CAPPELLA MAGGIORE. Era il 25 marzo 2013 quando quattro uomini a volto coperto assaltarono l’allora filiale di Veneto Banca a Cappella Maggiore. Un blitz durato dieci minuti in una banca con tre dipendenti che si trovavano all’interno. Per quel colpo mancava all’appello dei giudici soltanto Gioami Almenari (difeso dall’avvocato Daniele Toffanin) che ieri, a fronte di una richiesta del pubblico ministero di condanna a 10 anni di reclusione, i giudici ne hanno inflitti 7. Di quel commando facevano parte anche i tre componenti che, il 30 gennaio 2014, misero a segno un colpo da 300 mila euro all’oreficeria Michieletto di Motta di Livenza, con i proprietari legati mani e piedi.
Erano le 10.15 del 25 marzo di quattro anni fa quando i banditi fecero irruzione nella filiale di Veneto Banca di via Fiume. Per primo entrò un uomo con la parrucca in testa. Prese in ostaggio il cassiere e sotto la minaccia di un taglierino gli intimò di aprire la bussola, facendo così entrare gli altri tre complici, tutti con il passamontagna. Il commando, con atteggiamento deciso, si fece consegnare tutto il contante che c'era in cassa. «Dacci i soldi», dissero in italiano con accento veneto. Il cassiere tirò fuori circa 500 euro.
Non contenti, i banditi pretesero l'apertura della cassaforte a tempo. Ma proprio in quell'attimo entrarono due clienti, una ragazza e un uomo.
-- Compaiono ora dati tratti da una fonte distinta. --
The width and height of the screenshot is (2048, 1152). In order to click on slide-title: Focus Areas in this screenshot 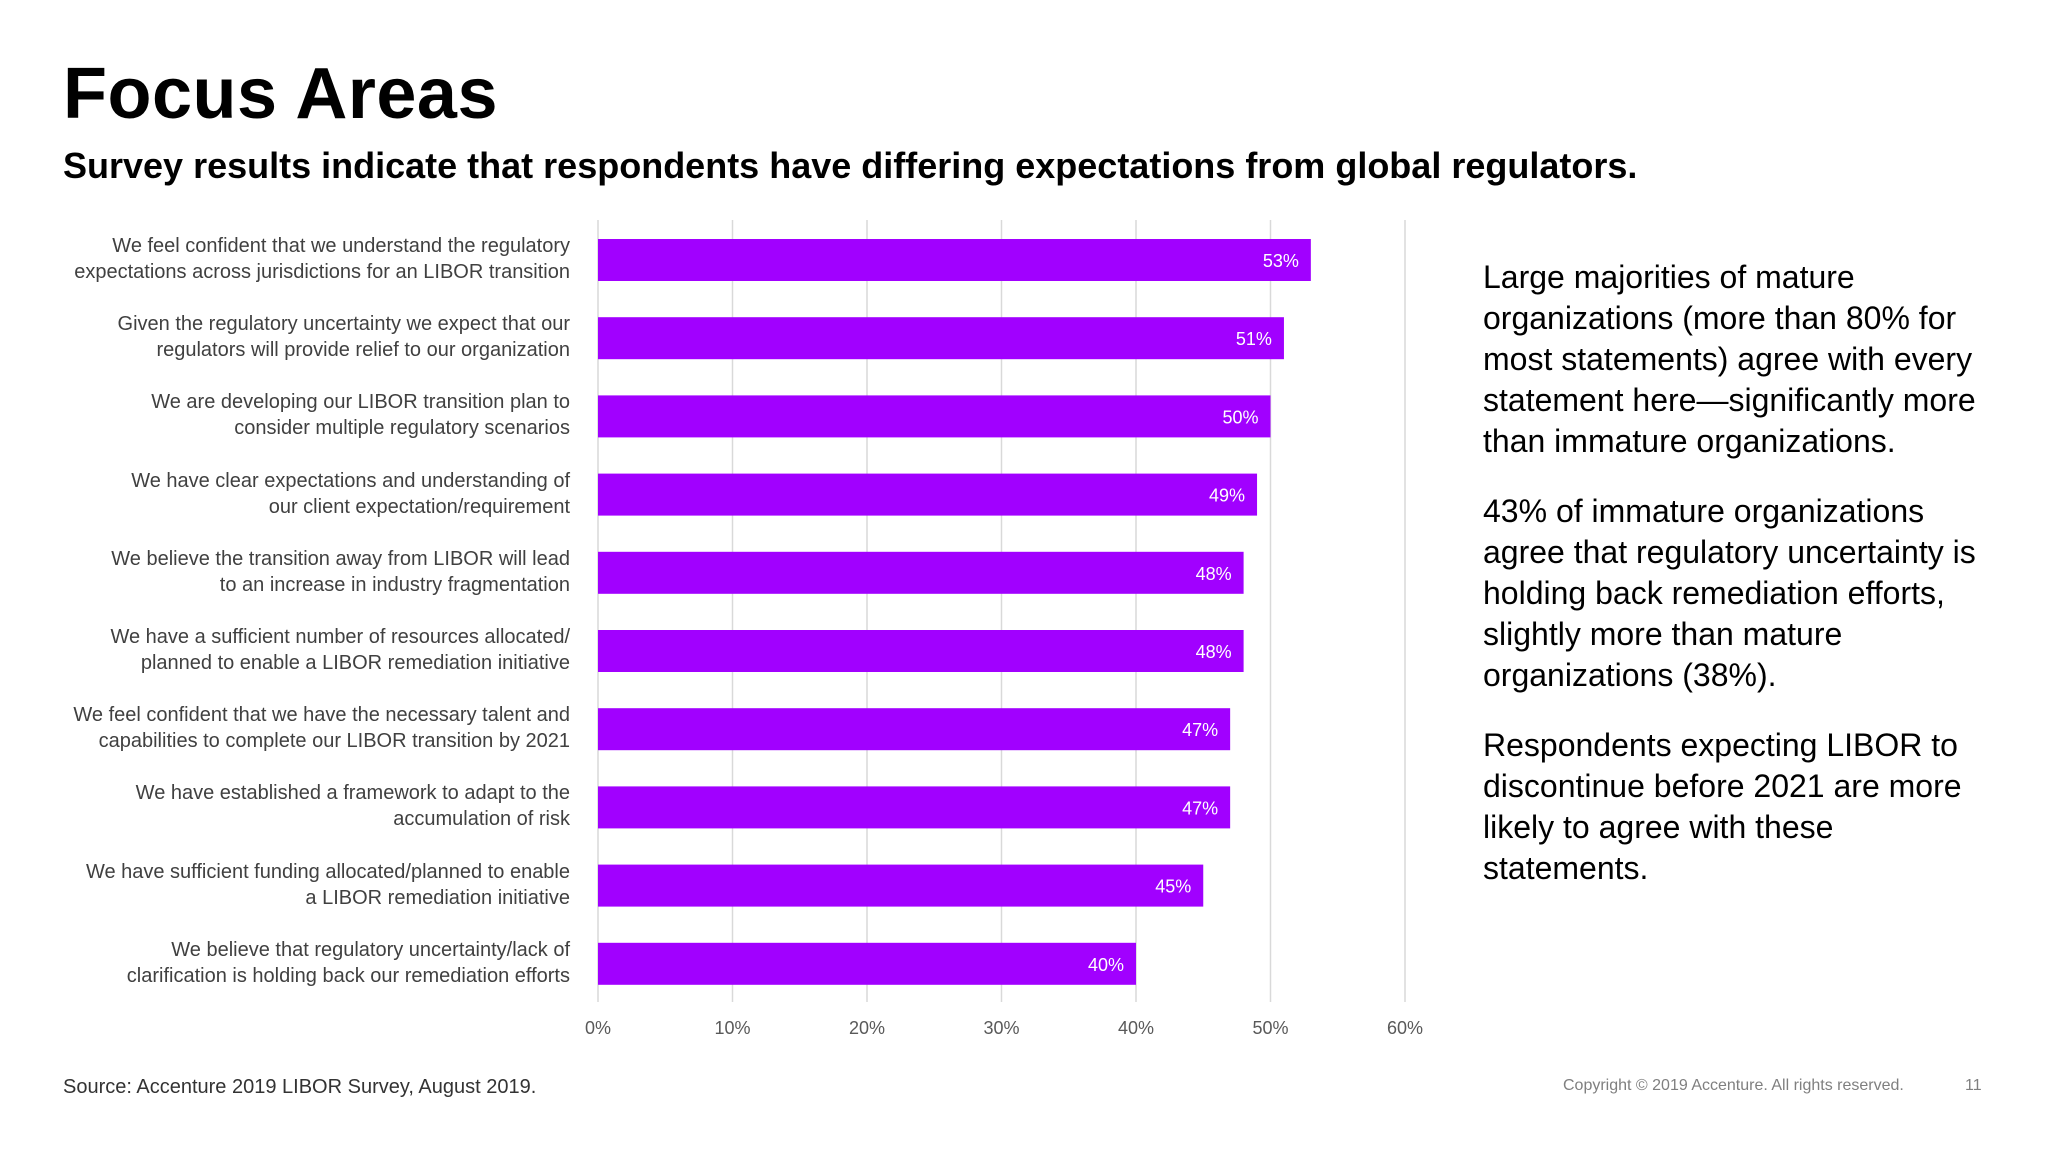, I will do `click(281, 94)`.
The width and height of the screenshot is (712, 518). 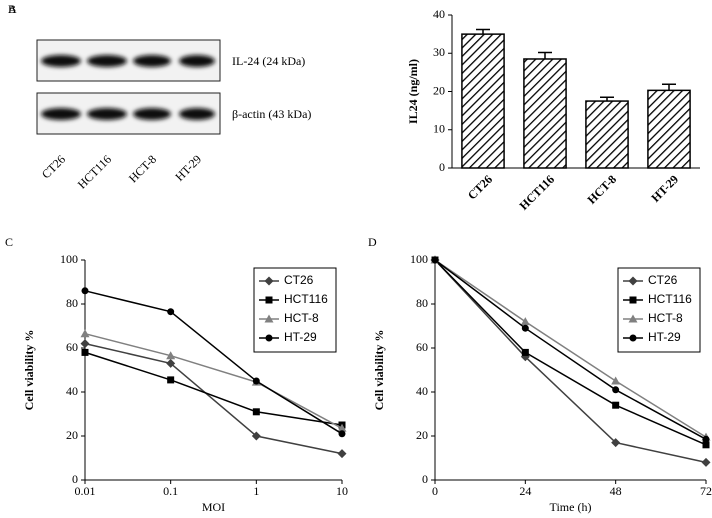 What do you see at coordinates (439, 129) in the screenshot?
I see `y-tick-label: 10` at bounding box center [439, 129].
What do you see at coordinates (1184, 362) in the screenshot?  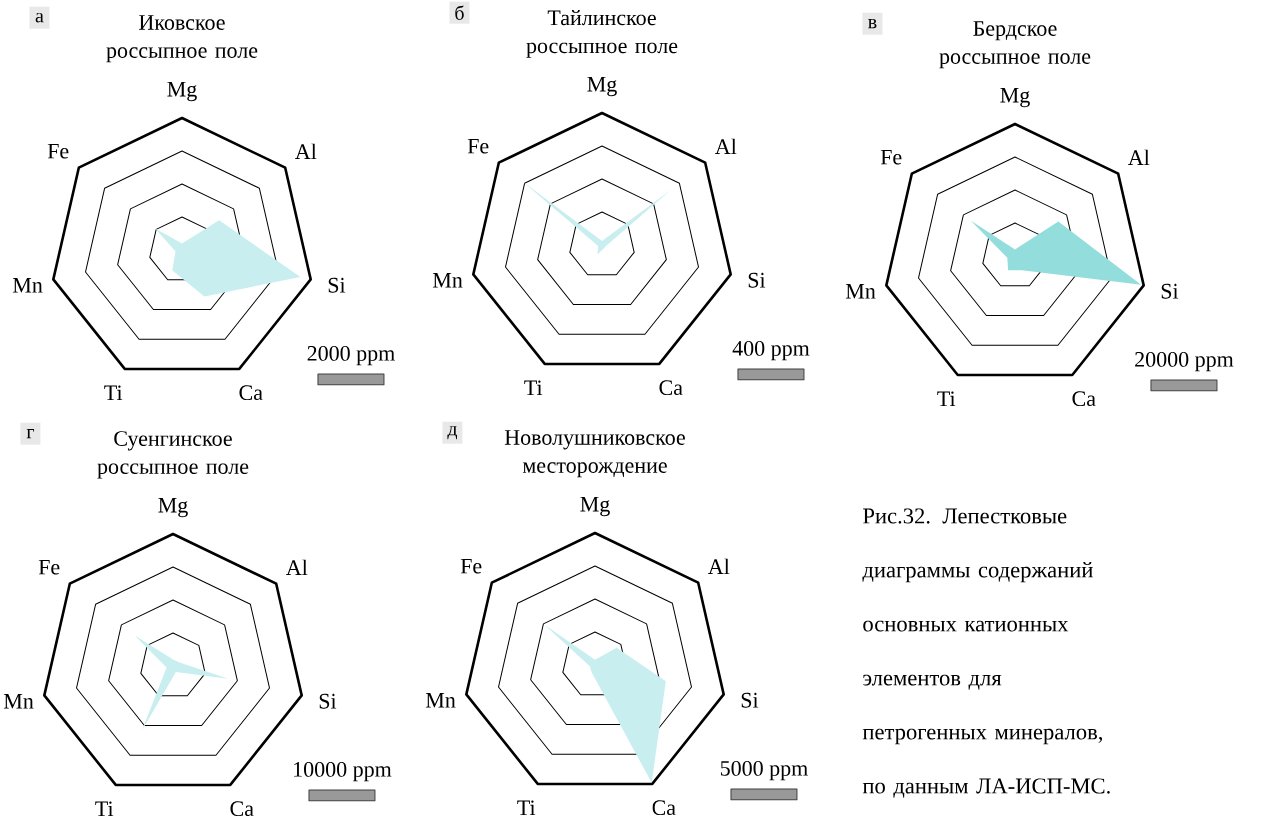 I see `text: 20000 ppm` at bounding box center [1184, 362].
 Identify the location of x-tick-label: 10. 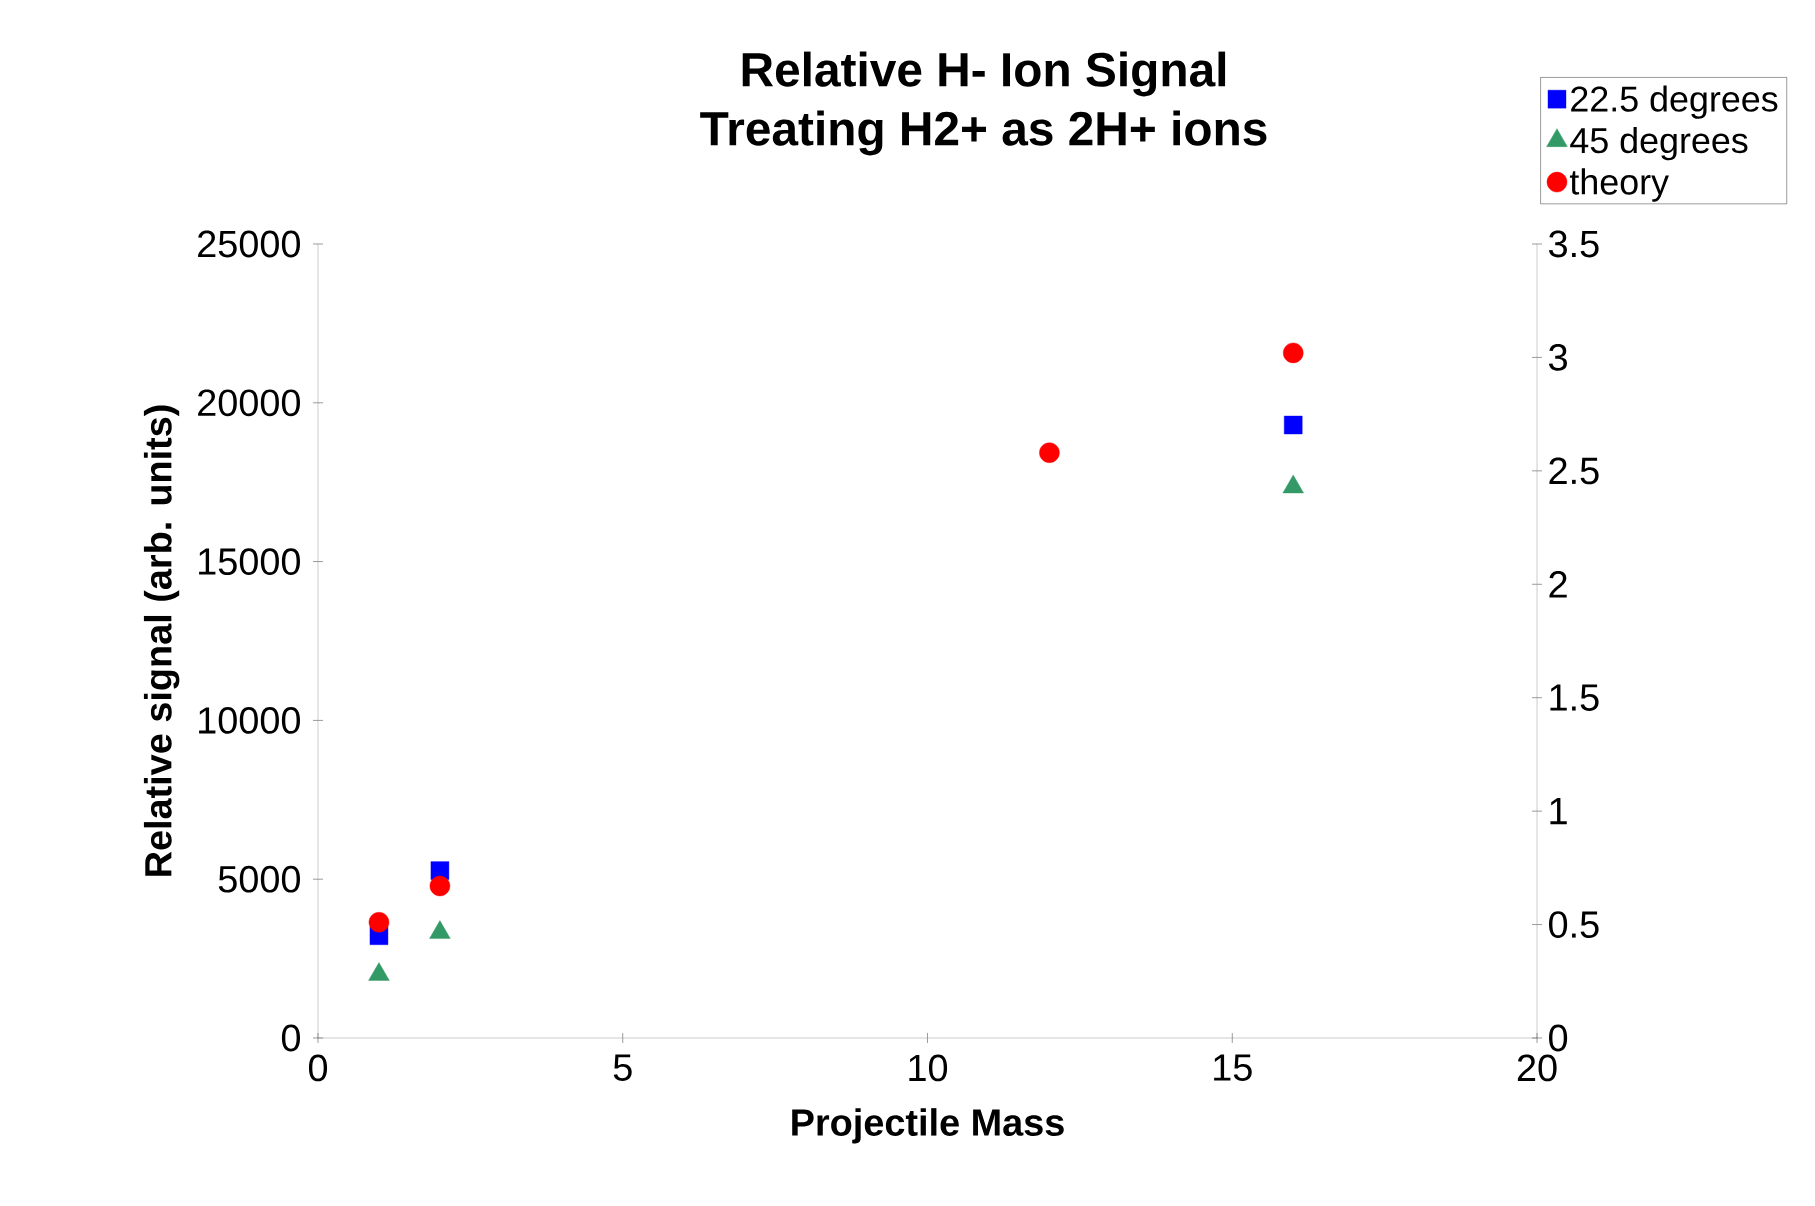
(928, 1068).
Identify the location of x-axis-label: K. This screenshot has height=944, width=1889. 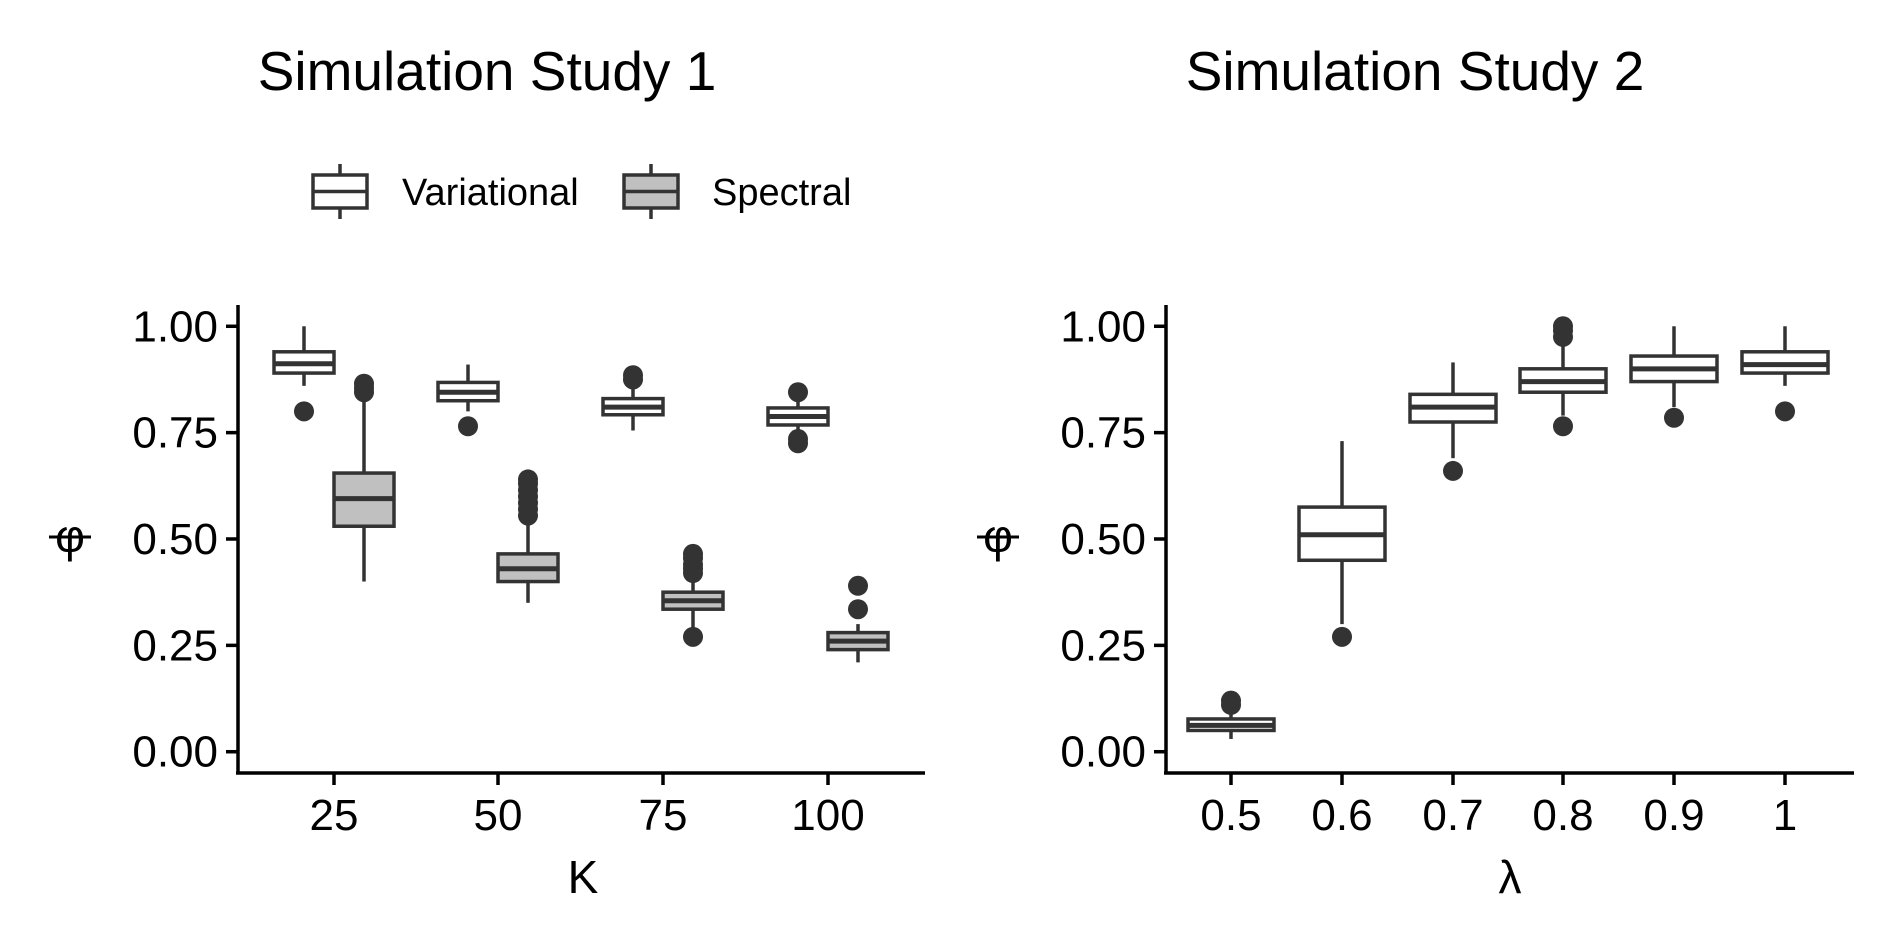
(584, 877).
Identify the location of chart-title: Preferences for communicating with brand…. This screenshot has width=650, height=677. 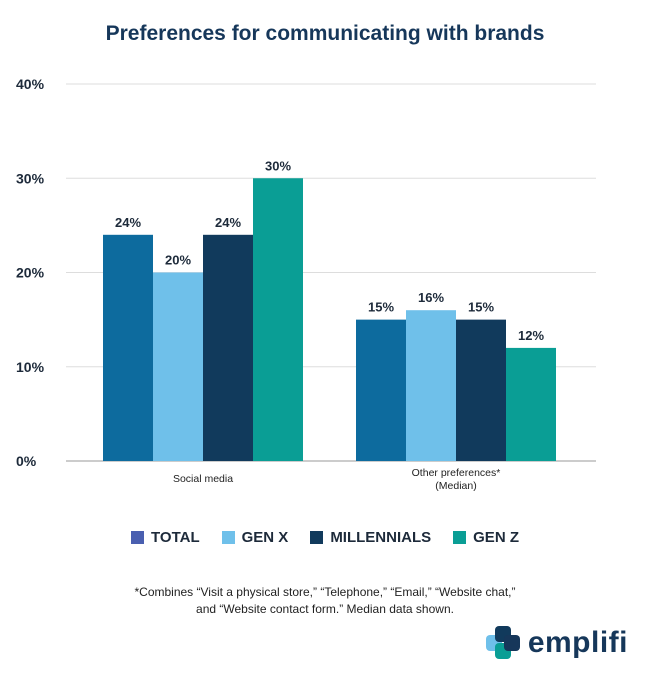
(325, 34).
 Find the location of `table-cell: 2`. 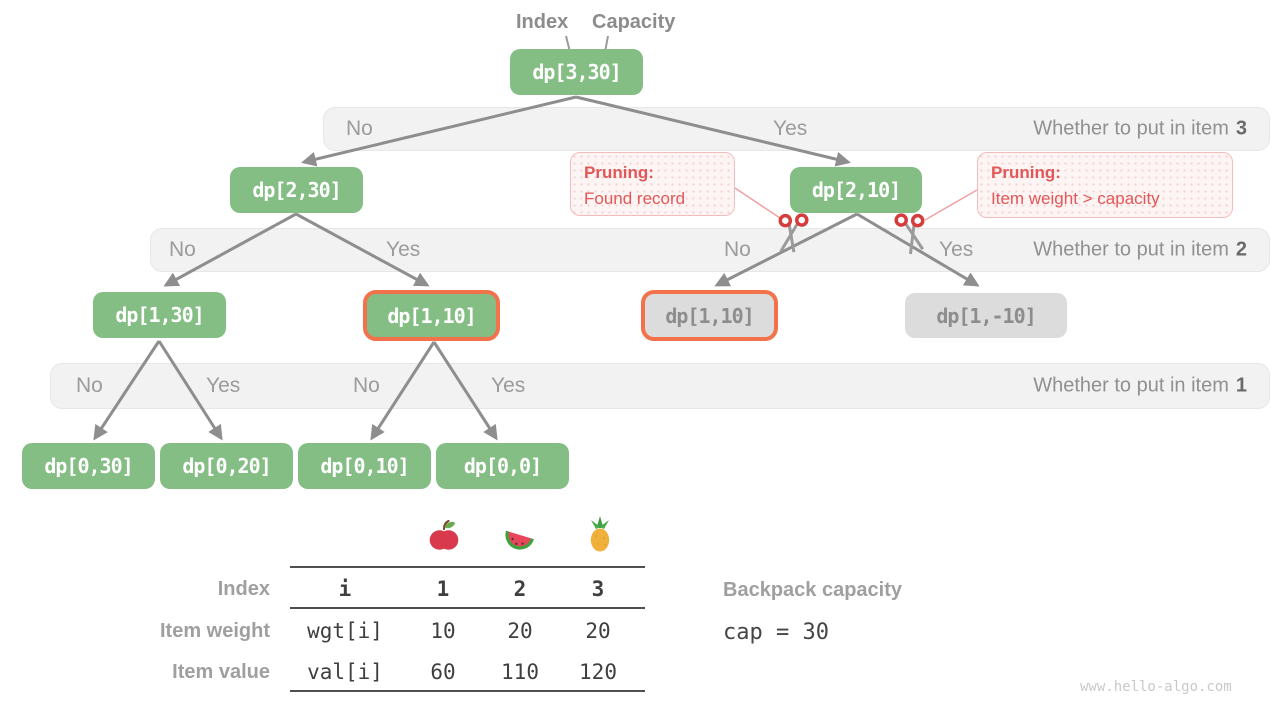

table-cell: 2 is located at coordinates (520, 589).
Furono istanti di autentico terrore. «Siamo stati trattenuti dai banditi», riferirono subito dopo i due sotto choc. La banda innervositasi dal passare del tempo e preoccupata che potesse entrare qualcun altro non attese oltre l'apertura della cassaforte.
Il commando fuggì a bordo di una Fiat Punto rossa, risultata rubata. Attraversò la piazza, imboccò via della Paglia e si diresse a tutto gas verso Colle Umberto. Poco distante in via Mescolino abbandonò l'utilitaria in uno spiazzo. Qui la banda trovò l’auto "pulita" su cui fece perdere le sue tracce. Dopo mesi d’indagine i carabinieri individuarono i quattro componenti della banda tra cui Gioami Almenari, condannato a sette anni.